### Text for analysis ###

I use to run 6 miles a day as a teen, and in college I also ran, though not as much. Forward many years later, I stopped working out all together as years progressed. But, inspired by a friend, I have begun to run daily again. Not much mind you, just 1/2 hour daily running, raising my heart rate to over 140 beats per minute, 6-7 days a week. As a result of this new change in my life, I feel the strongest I have ever felt in a long time. In fact, looking back, the last time I felt this strong was before I had my first child; that is about 8 years ago.
In reflecting on what it was exactly that changed 8 years ago that 'weakened' me, I can immediately say it was the c-section births of my son, then my daughter 3 years later. For both births I was shooting for natural births with a midwife, doula and all. No matter how much people comforted me about this, something in me was telling me I had somehow failed, failed as a woman; the feeling and confidence I had in my own body was zapped out, shut off completely. As silent and quietly personal as these toxic messages which resonated within me were, the toll of such negative views of my own body and my own strength and abilities began to shift my self-image. Until one day I believed that I could not achieve much physically, and as all self-fulfilling prophesies work, I did not achieve much for years.
I am back 8 years later and feeling stronger than ever. I am again feeling in control of my own body after having literally given up on the idea of seeing myself in that capacity. I so intensely value what running does for my well being, my self-image, my self-esteem that I am not worried about 'slipping back' to not exercising, or going back to viewing myself as unable to achieve much physically. This thing I now have, whatever it is, is mine baby, and it's here to stay, I know it in my bones; the benefits are too valuable.
In further reflecting on running and its impact on my life, the impact of this current addition to my life reaches far beyond the obvious physical benefits. Like some magical domino affect, daily running is systematically affecting everything from my spirituality to my personal relationships, from my mood, to my patience level. Allow me to illustrate. Running has helped correct my posture for example. Now, you might think that's small and almost insignificant, but in fixing my posture, I now feel more at ease inside my own body, which affects the way I interact with others, which affects the way others see and interact with me, which makes for a more relaxed relationship, which makes for a more peaceful world, and the ripple affects go on, and on and on.

###

#### [Assignment]
In the text about returning to daily running, list every area of life that the sentence beginning "Like some magical domino affect" names as being affected by daily running. Answer using only the text above.

### Provided data ###

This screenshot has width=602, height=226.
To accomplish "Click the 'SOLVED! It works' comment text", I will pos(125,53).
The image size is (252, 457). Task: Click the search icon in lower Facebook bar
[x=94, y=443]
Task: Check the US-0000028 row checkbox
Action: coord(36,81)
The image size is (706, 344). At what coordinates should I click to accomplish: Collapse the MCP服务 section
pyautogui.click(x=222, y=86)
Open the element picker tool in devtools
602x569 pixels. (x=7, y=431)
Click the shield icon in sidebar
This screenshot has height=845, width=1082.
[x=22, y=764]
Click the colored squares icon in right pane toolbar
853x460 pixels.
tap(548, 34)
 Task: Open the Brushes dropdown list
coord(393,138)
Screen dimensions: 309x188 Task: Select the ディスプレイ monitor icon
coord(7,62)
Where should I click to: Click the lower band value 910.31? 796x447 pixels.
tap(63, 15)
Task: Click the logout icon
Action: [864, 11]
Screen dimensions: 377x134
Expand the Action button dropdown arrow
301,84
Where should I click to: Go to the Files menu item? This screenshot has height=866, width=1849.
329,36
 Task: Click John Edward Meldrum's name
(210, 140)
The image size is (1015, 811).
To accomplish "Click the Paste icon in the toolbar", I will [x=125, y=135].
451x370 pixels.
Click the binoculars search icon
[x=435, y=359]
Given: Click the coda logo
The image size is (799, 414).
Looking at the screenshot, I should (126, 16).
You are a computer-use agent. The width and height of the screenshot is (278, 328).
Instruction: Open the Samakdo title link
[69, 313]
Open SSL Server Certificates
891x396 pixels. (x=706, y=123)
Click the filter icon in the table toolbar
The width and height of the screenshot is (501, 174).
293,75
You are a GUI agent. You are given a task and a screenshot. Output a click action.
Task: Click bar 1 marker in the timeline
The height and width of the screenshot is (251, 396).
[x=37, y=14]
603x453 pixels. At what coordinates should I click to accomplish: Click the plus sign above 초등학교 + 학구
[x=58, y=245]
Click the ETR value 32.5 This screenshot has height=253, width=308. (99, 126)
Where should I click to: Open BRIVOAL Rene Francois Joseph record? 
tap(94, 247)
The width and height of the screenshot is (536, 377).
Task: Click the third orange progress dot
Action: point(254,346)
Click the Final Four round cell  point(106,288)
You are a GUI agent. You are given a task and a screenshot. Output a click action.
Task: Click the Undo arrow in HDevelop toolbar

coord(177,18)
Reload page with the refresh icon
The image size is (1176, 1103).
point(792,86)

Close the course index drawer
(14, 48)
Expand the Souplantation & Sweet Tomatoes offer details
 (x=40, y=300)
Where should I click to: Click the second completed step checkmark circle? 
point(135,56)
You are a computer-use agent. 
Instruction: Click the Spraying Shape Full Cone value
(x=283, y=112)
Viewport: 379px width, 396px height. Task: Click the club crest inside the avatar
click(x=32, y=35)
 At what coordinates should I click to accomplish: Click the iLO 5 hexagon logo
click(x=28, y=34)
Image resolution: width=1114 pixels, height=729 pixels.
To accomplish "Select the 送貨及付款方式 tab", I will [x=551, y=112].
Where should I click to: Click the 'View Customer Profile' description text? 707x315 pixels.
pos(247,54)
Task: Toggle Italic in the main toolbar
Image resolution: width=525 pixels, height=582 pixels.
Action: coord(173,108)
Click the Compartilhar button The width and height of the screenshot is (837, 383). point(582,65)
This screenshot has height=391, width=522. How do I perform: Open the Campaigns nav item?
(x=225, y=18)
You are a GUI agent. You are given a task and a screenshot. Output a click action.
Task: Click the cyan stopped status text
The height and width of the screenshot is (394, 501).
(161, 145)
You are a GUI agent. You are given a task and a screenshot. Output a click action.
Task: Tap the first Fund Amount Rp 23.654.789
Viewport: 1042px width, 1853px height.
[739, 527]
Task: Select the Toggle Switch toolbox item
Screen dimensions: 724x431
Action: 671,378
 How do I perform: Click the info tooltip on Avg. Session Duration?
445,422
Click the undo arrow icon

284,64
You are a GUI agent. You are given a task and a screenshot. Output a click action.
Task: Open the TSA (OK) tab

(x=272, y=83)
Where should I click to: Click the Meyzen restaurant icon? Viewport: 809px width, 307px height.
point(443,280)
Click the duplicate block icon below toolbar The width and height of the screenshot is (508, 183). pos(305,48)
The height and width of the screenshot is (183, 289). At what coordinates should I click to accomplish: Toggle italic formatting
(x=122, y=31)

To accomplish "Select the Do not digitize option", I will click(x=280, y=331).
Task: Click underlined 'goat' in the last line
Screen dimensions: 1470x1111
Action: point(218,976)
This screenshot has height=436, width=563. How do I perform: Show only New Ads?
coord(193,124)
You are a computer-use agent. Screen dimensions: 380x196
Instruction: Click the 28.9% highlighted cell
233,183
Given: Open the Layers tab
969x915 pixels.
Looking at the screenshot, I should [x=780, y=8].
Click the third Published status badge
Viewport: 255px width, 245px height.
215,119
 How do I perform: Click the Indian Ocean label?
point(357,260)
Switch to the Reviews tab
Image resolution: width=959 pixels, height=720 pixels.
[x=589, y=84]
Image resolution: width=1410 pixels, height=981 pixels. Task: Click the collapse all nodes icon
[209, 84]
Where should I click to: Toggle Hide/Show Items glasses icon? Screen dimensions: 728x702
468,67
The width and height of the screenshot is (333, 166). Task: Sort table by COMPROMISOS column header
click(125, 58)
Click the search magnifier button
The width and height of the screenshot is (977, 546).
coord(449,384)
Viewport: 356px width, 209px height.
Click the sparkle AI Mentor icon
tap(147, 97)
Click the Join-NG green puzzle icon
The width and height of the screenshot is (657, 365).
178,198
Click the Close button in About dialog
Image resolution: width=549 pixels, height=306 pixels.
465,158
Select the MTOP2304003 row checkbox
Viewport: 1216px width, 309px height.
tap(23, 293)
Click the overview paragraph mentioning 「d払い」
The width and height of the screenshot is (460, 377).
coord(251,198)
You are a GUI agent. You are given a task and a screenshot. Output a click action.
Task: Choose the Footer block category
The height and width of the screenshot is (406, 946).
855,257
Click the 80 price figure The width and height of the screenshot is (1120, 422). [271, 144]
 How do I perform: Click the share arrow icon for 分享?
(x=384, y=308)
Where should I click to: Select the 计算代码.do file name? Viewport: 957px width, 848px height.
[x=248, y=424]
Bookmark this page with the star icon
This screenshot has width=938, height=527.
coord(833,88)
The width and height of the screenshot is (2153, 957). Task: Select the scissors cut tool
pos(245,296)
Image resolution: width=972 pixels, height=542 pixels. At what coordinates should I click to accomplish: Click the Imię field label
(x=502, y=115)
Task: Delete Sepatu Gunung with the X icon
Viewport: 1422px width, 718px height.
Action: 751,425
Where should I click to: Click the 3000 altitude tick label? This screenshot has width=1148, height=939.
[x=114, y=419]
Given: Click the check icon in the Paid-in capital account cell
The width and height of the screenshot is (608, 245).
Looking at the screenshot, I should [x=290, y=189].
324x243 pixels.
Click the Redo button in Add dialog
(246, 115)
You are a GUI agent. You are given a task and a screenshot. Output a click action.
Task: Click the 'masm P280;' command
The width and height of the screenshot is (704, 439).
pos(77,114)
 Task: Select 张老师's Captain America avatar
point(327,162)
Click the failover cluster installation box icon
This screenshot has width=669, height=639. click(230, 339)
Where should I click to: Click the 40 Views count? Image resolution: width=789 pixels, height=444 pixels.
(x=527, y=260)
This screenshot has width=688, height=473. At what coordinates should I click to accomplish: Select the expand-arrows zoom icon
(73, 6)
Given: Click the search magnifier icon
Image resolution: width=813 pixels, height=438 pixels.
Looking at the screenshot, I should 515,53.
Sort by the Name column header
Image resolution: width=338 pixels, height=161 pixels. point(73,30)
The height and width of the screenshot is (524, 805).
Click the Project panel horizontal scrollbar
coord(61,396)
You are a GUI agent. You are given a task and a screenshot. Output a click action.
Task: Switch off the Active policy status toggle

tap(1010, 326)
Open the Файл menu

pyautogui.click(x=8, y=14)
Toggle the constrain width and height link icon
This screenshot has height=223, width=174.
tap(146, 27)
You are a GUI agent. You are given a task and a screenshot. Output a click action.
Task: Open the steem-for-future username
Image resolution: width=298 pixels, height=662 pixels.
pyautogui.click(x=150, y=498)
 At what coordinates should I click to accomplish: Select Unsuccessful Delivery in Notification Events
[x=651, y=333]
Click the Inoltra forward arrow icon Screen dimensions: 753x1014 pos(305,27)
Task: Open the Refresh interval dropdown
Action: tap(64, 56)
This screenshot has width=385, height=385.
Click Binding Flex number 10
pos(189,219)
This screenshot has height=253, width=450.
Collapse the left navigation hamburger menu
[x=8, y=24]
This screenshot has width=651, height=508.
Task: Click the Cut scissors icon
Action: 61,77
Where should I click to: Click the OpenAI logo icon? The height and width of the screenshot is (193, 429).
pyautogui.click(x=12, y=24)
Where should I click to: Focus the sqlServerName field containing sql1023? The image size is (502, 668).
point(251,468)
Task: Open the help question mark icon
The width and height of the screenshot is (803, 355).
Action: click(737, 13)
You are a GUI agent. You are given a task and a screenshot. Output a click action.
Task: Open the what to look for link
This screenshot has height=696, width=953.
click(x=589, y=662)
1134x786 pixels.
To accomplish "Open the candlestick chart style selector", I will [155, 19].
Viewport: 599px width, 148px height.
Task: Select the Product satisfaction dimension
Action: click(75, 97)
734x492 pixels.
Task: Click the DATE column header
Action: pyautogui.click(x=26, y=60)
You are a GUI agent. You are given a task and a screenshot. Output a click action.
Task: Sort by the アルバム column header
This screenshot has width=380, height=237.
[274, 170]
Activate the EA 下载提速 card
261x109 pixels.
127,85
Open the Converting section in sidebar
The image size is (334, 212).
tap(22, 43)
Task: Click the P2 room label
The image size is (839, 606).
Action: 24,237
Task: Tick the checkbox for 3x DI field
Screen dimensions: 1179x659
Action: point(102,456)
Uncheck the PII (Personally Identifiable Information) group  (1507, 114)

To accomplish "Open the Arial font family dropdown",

###

#### [Response to the task]
- Spirituality
- Personal relationships
- Mood
- Patience level